## Given passage
<<<<
New York - The attack on Libya by The United States, France, Britain, Italy,
members of the Arab League, and others with UN approval is anachronistic and
represents a global failure of imagination and anticipation.

It is legitimate that Western and world powers were caught off guard by the
Tunisia uprising (sparked by the self-immolation of Mohamed Bouazizi on 17
December, 2010) both the fact of it and its startling success. Likewise UN and
world powers can be forgiven a second time when Egyptian protests, starting just
10 days after the 14 January 2011 ousting of Tunisian President Zine El Abidine
Ben Ali, likewise amazed and startled the world community. But the overthrow of
Egyptian President Hosni Mubarak should be the last time that world leaders may
be permitted to claim "surprise," and lack of preparation and anticipation for
popular uprisings in Arab countries led by tyrants and despots.

That the clock has run out on Arab tyrannies, oligarchies, and otherwise
repressive, authoritarian, so-called governments is by now clear. The protest-
driven resignation of 30-year despot Hosnei Mubarak makes this evident. The
spirit of protest, and the courage of protesters unbending in the face of injury,
brutality, and death has been established to the extent that from this point
forward all despotic regimes will be challenged sooner or later. It should further be
obvious at this point that only overwhelming, brutal force, including civilian
massacres will be able to hold such forces of rebellion temporarily at bay.

What ungodly formula then has come to obtain when political analysis results in
UN approved, US led, Europe supported, military strikes on a sovereign nation? Is
the best world governments have to offer in this remarkable period of civilian
courage, that they sit and await the crossing of some non-defined line of
government self-protection as a tripwire, after which world powers bomb the
nation in question and its leaders' residence?

By this reckoning, exactly what should be the body count that signifies that it is
now time to bomb a country? Are roof snipers ok, but not airplanes? Exactly how
many roof snipers are permitted?
>>>>
Using the commentary on the Libya strikes above, answer these questions:
1. What event sparked the Tunisia uprising, and on what date did it happen?
2. How many days after Ben Ali's ousting did the Egyptian protests start?
3. How many years had the Egyptian president who resigned been a despot?

## Listed entries
<<<<
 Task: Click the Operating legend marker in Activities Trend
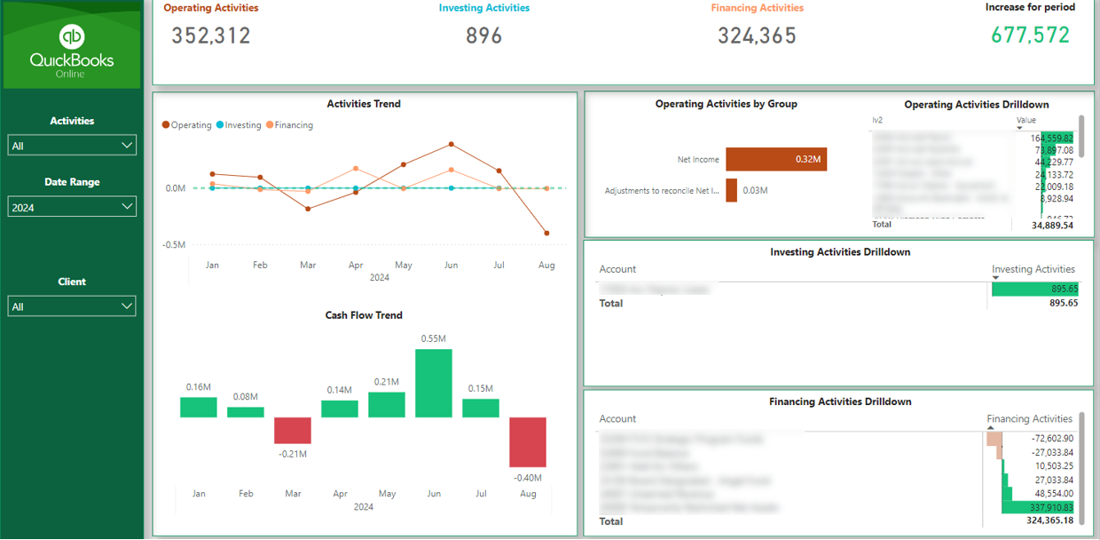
>>>>
<<<<
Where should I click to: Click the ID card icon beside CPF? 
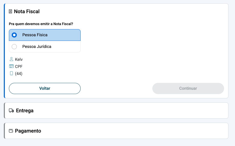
>>>>
## Response to this exercise
1. The self-immolation of Mohamed Bouazizi, on 17 December 2010.
2. 10 days.
3. 30 years.